### [Saved entries]
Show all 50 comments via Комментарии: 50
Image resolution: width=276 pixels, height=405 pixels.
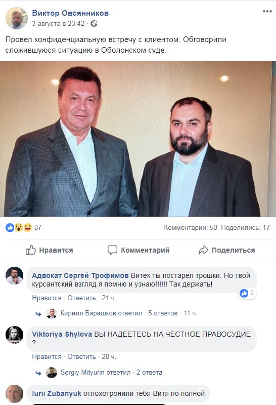[191, 227]
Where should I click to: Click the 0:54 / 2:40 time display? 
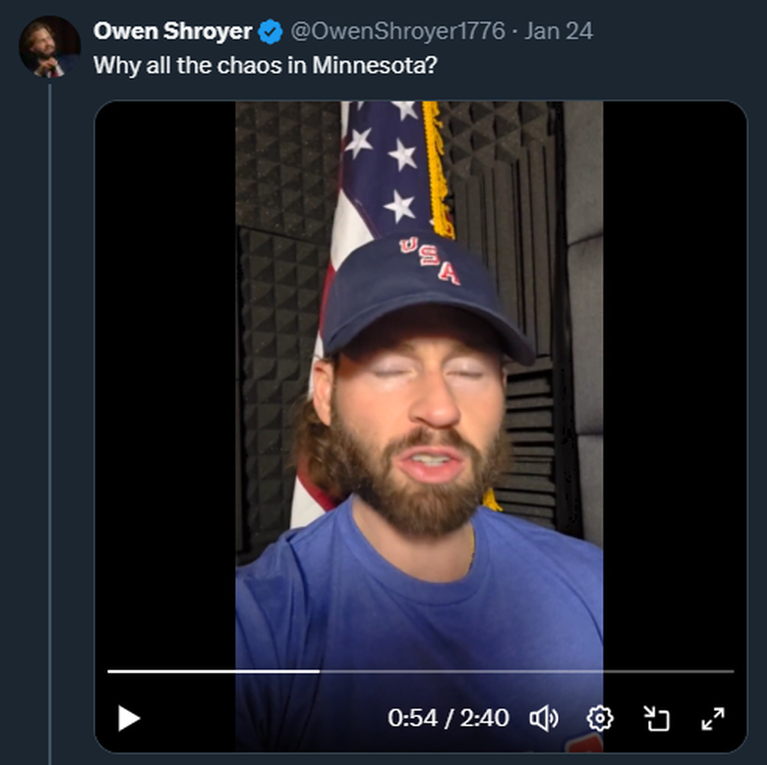[x=448, y=719]
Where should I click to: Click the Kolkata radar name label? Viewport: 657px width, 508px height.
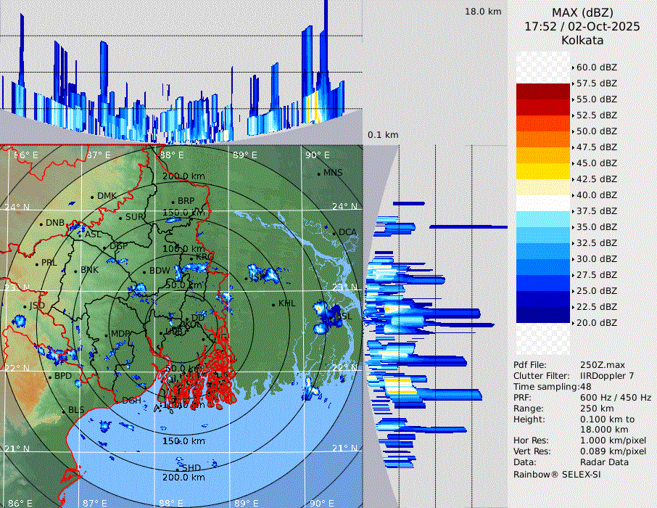point(582,40)
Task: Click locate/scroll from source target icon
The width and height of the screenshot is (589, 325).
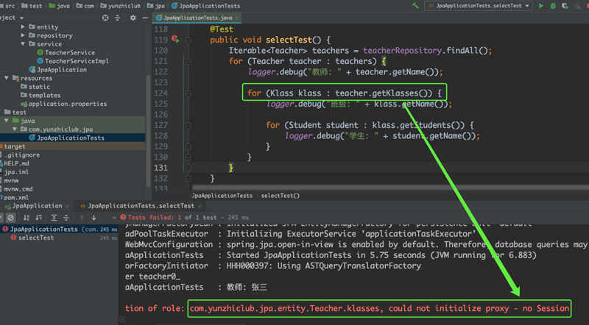Action: [x=105, y=18]
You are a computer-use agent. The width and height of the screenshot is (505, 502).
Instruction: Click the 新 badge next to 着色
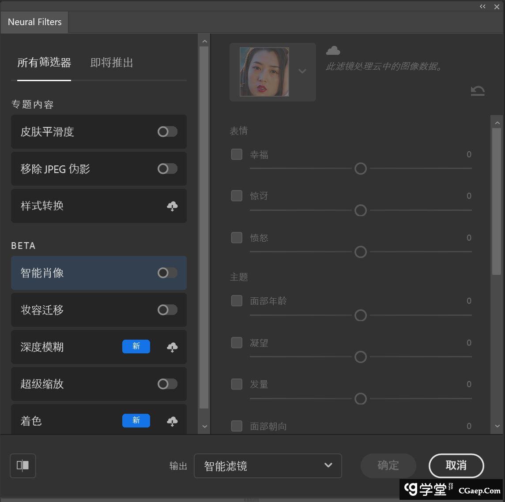point(136,421)

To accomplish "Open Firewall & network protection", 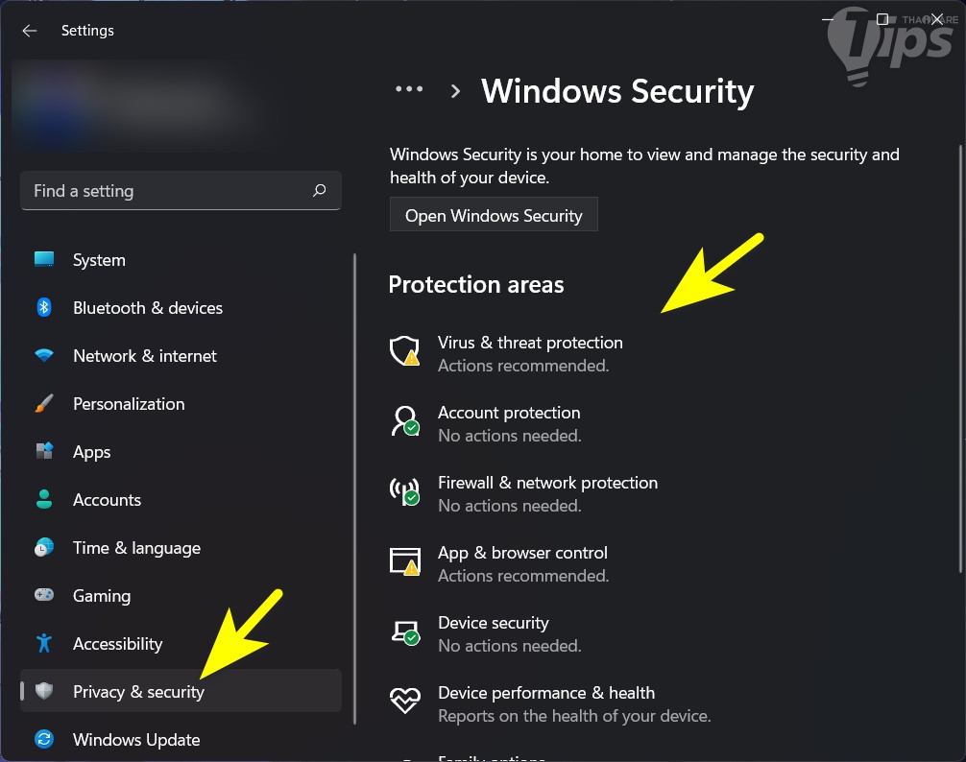I will (547, 484).
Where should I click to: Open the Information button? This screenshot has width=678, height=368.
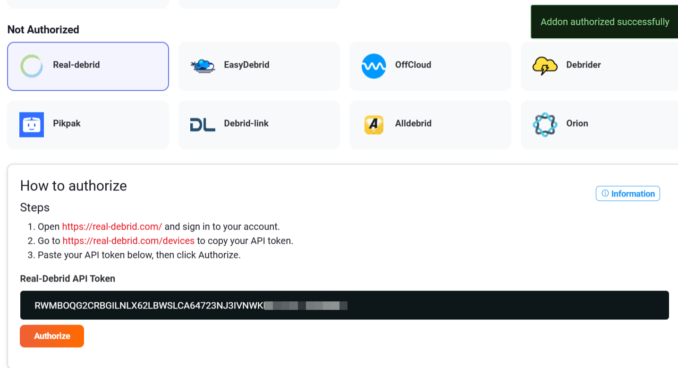click(x=627, y=194)
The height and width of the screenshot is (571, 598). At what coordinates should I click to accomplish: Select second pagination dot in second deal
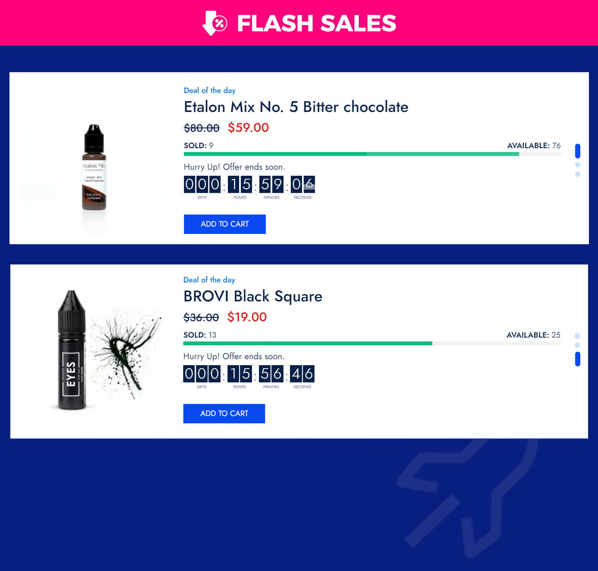click(x=577, y=345)
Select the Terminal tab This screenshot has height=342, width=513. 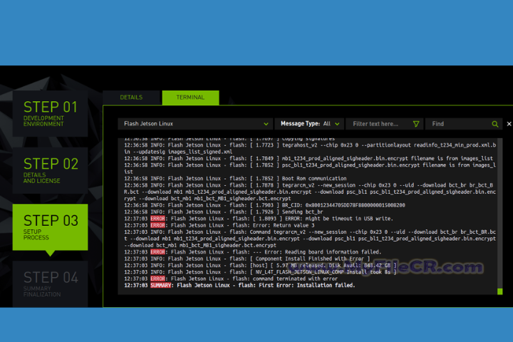[190, 98]
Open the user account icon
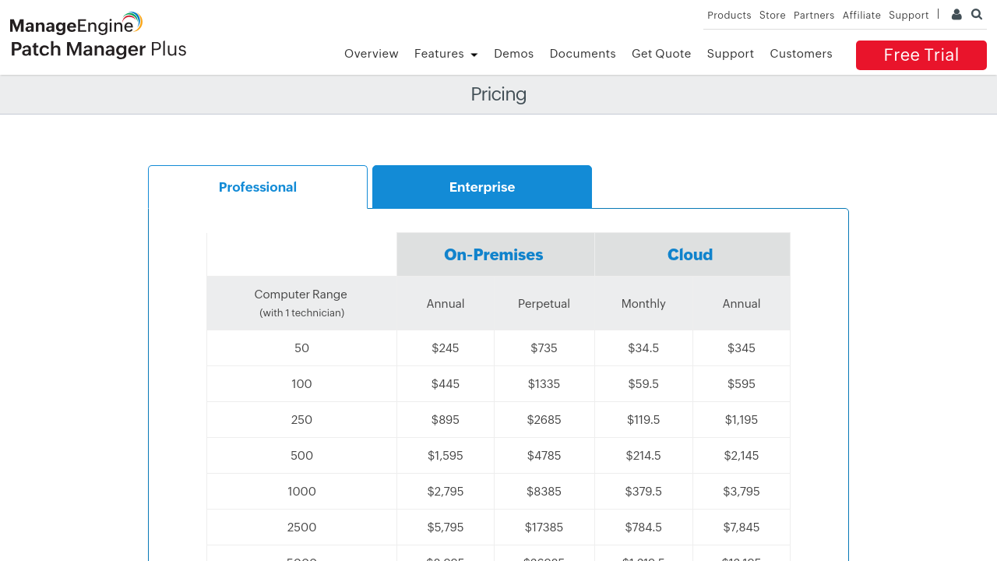This screenshot has height=561, width=997. point(956,14)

### [What this task involves]
Repeat exactly the lines above, beginning at the one containing "Task: Click locate/scroll" and ending at the one containing "You are a computer-use". Do not carry over any pictures.

### [Response to this task]
Task: Click locate/scroll from source target icon
The width and height of the screenshot is (589, 325).
Action: [x=105, y=18]
You are a computer-use agent. The width and height of the screenshot is (505, 502).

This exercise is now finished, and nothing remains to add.